Dawn Mahan, PMP :You know all those changing of the digits. But that started my IT career and from there I landed in, you know, accidentally, in the project management role, after being in deep in the tech, like deep in Dilberville I mean it was. It was kind of bad in some cases, but and all the jokes are true and so I got this call one day from Rob, who was one of my favorite salesmen, and you know I'm sitting in my desk Now at this time. I was in Wilmington, delaware, on a high rise, and you know, morning, sitting in your desk, like trying to sip the coffee, trying to wake up, you're in an email stupor and the phone rings like this is the desk phone, right? And? And so I pick it up and it's Rob and he's like hey, I only have a couple of minutes, but I don't want you to freak out. I'm like, well, what do you do when you're in your 20s and you know you're ambitious? You start to freak out a little.

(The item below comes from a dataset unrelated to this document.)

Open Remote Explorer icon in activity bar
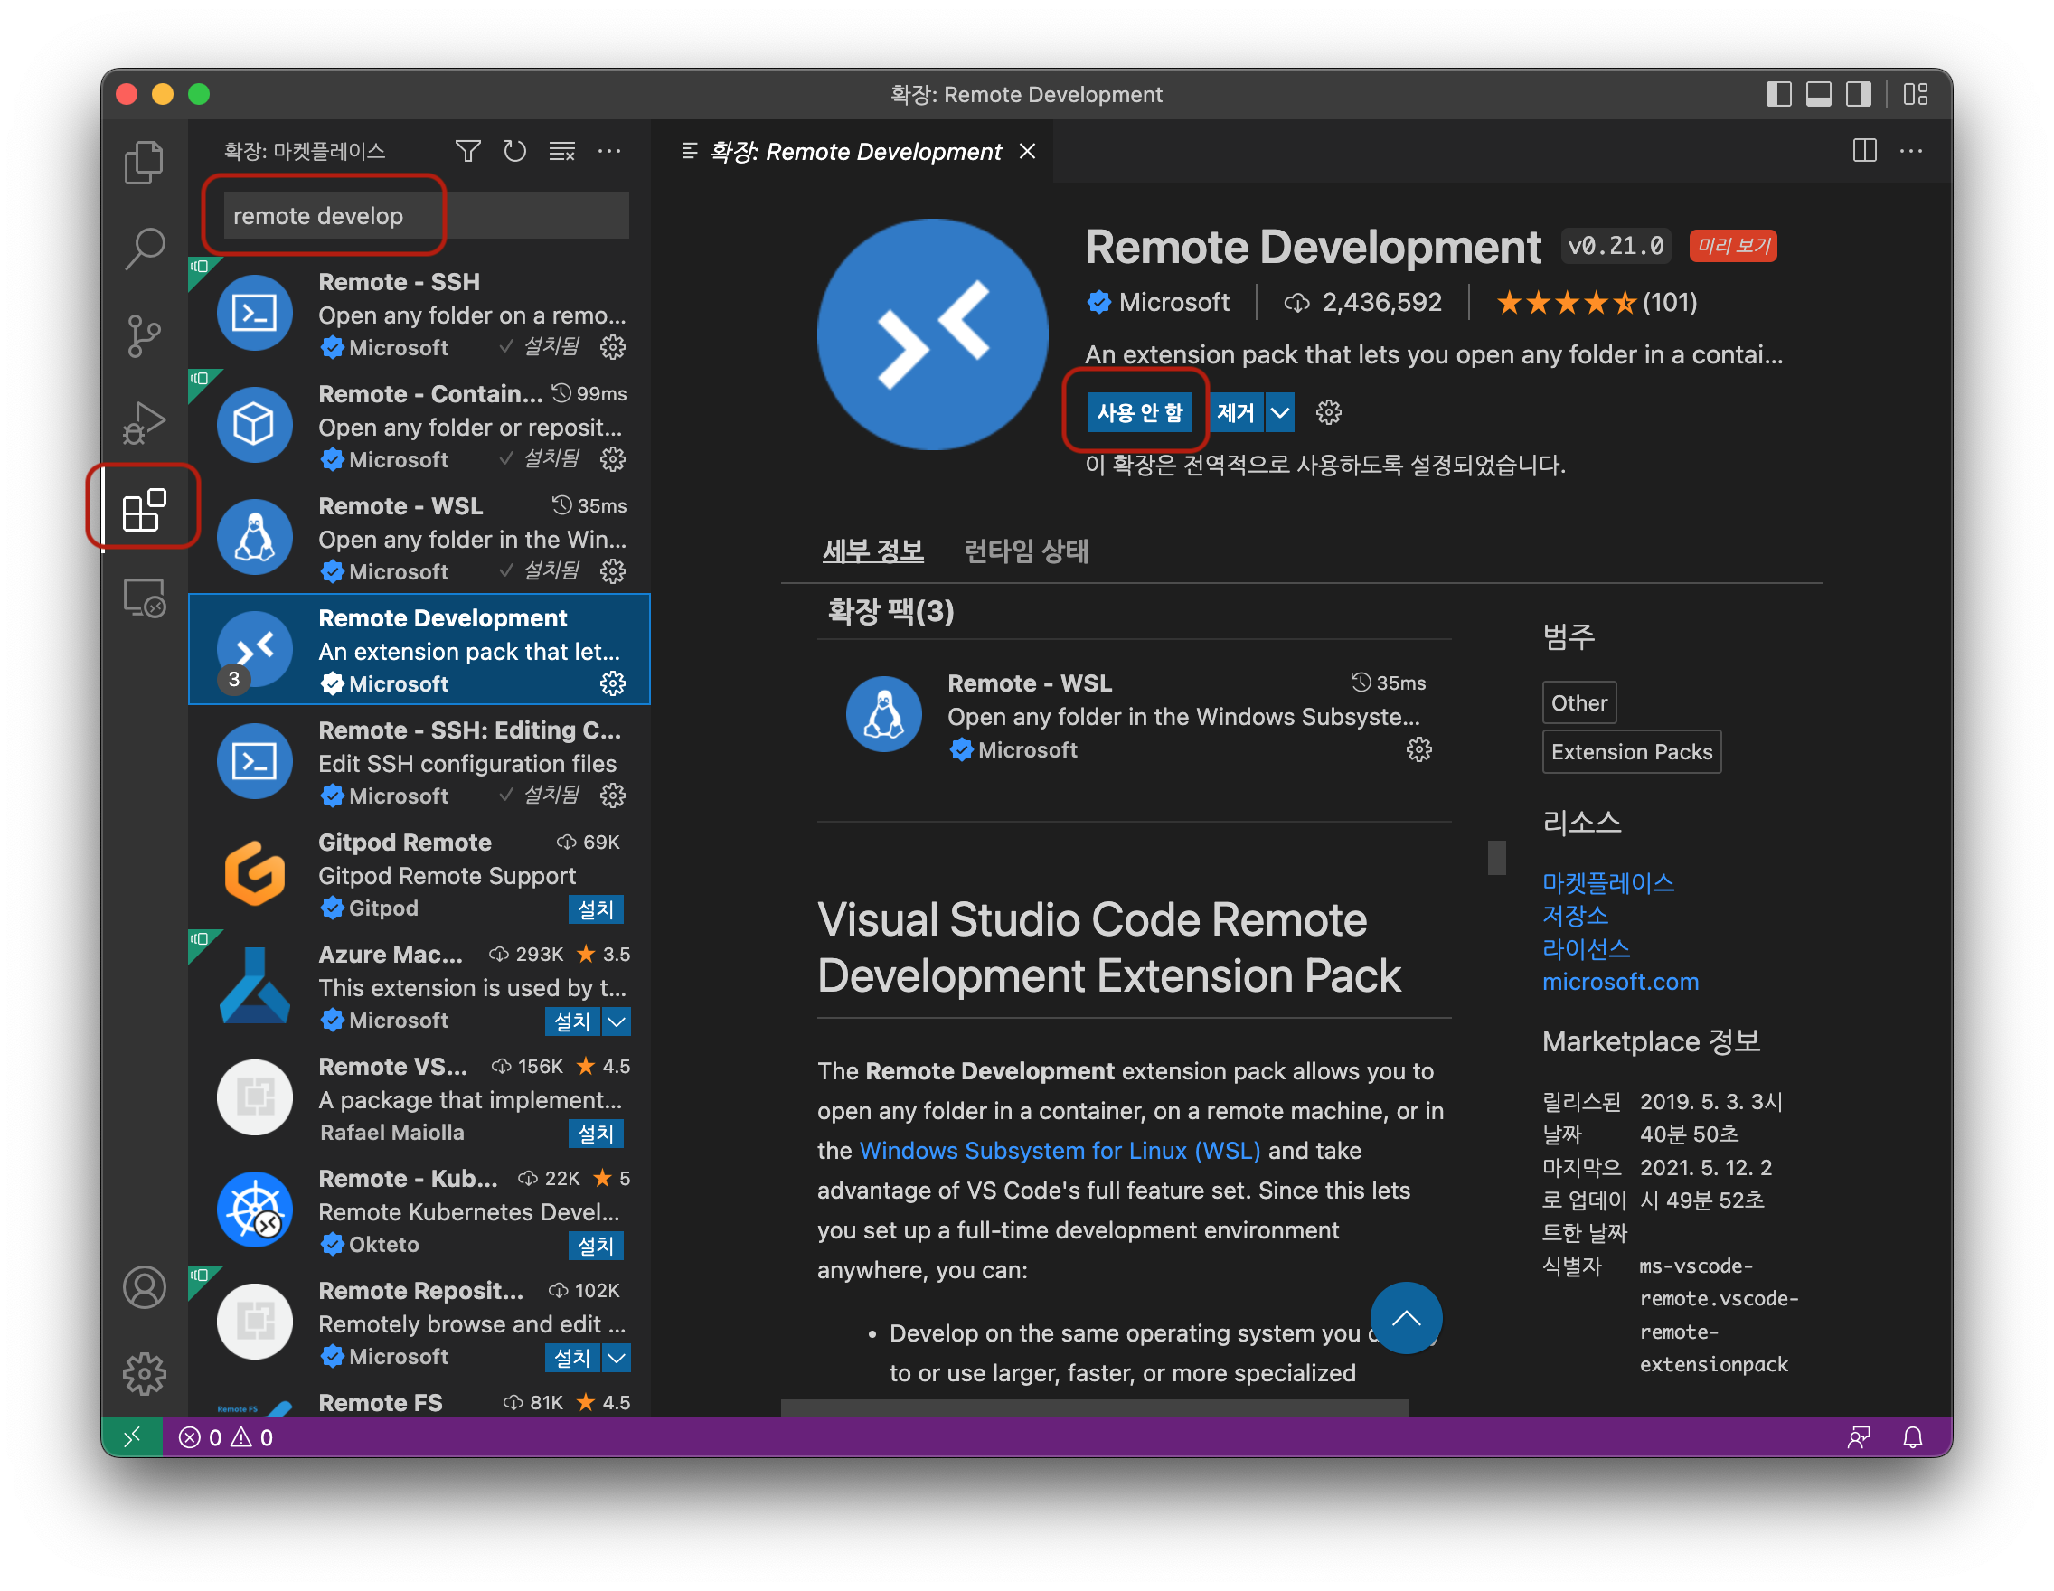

And he said your boss is going to come for you and I need you to say yes, I need you to say that you will run this project, because I've been working on this deal for a year. We this project, because I've been working on this deal for a year. We landed it.
Dawn Mahan, PMP :They want to send this other guy. Let's call him Jack. Jack is not the right fit. He goes. He's like 100 years old and they have foosball tables in their office. This is not going to work. I need you, I need you. I need you to say yes. And so I said thanks for the warning, rob and I put the phone down and all these butterflies just kind of exploded in my stomach because I didn't want to let him down and I had no idea that project management was even a career option until he called me. Amazing, you just never know what's going to happen, yeah.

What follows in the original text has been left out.